Evang. Gesamtschule Gelsenkirchen-Bismarck

Steckbrief

Bildungseinrichtung Evang. Gesamtschule Gelsenkirchen-Bismarck
Adresse Laarstraße 41
45889 Gelsenkirchen
Deutschland
Bildungsform Gesamtschule
Träger / Bauherr Evangelische Kirche Westfalen
Architektur / Gestaltung plus+
bauplanung GmbH
Hübner · Forster · Hübner · Remes
Neckartenzlingen
Anzahl der Nutzer/innen 1.100
Alter der Nutzer/innen Sek I + II (10-20 Jahre)
Pädagogenzahl 81
Pädagogendetails davon ein Sozialpädagoge
Anzahl weiterer Mitarbeiter 5
Details weiterer Mitarbeiter Sekretariat, Hausmeister
Baufertigstellung 2004
Bauzeit 6 Jahre, 11 Monate
Bruttorauminhalt 76.085,00 m³
Details Bruttorauminhalt davon 18.311 m³ Altbausanierung
Gesamtnutzfläche 16.059,00 m²
Details Gesamtnutzfläche davon 3.359 m² Altbausanierung
Herstellungskosten 18.132.678,00 €
Details Herstellungskosten (238,32 €/m³), davon 802.728 € Altbausanierung (43,84 €/m³)
Einrichtungskosten 4.875.475,00 €
Details Einrichtungskosten (Einrichtung, Erschließung, Außenanlagen, Nebenkosten), davon Altbausanierung 215.835 €
Leitung Harald Lehmann
Webseiten

www.e-g-g.de

www.plus-bauplanung.de

 

Die Evangelische Gesamtschule wurde in den 1990er Jahren im Gelsenkirchener Stadtteil Bismarck errichtet. Ihren Betrieb hat die Schule im Jahr 1998 aufgenommen, die Zahl der Schülerinnen und Schüler ist seither beständig gewachsen. Der Bau der Gesamtschule – Träger ist die Evangelische Kirche von Westfalen –  war eines der Schlüsselprojekte im Rahmen der Stadtteilerneuerung Bismarcks. Sie hat den Kindern neue Bildungsperspektiven geschaffen und ist mittlerweile zu einem Symbol für den sozialen Zusammenhalt des Stadtteils geworden.
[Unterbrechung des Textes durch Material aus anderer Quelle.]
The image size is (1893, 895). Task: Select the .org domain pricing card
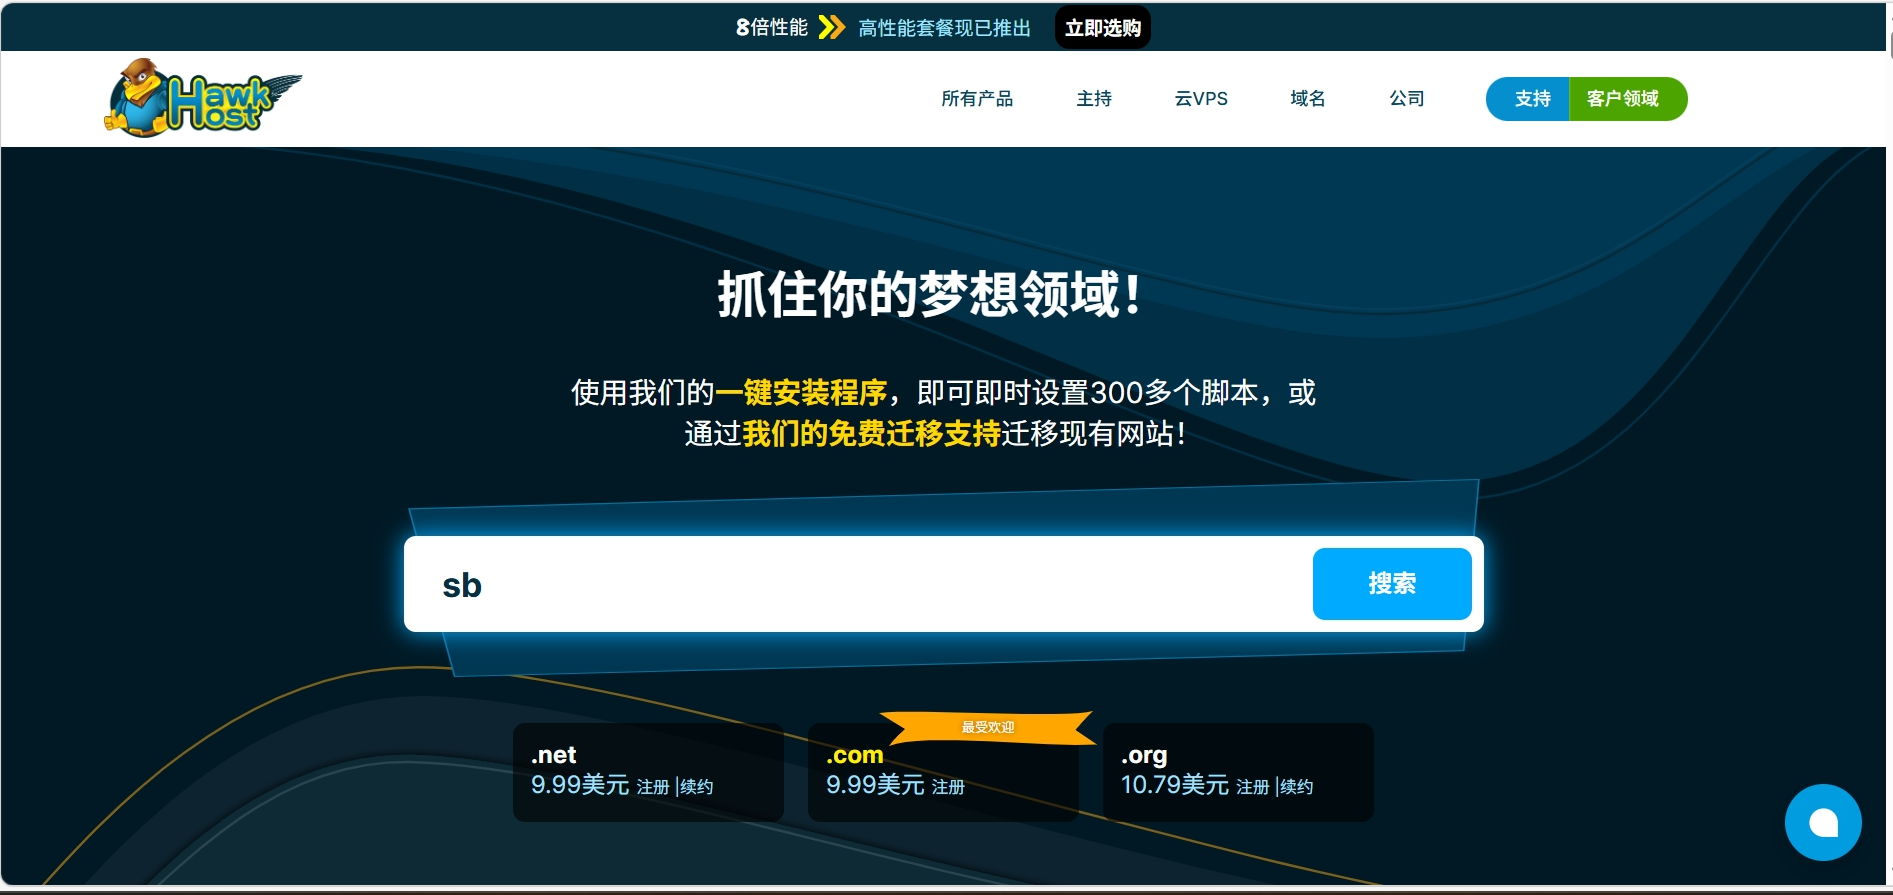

Fotografin: Cornelia Suhan

Fotografin: Cornelia Suhan

Pädagogik

Die zurzeit fünfzügige Gesamtschule bietet den Erwerb aller gängigen Schulabschlüsse an. Sie sieht sich einem besonderen reformpädagogischen Ansatz verpflichtet, der im selbst entwickelten Motiv „F.E.L.S.“ zum Ausdruck kommt – F wie Familien-, E wie Erziehungs-, L wie Lebens- und S wie Stadtteilschule. Weil Kinder ganz unterschiedlicher Konfession und Nationalität zur Schulgemeinschaft gehören, ist das interkulturelle Lernen ein besonderer Schwerpunkt der pädagogischen Arbeit. Für Kinder muslimischen Glaubens wird z. B. ein eigener islamischer Religionsunterricht angeboten.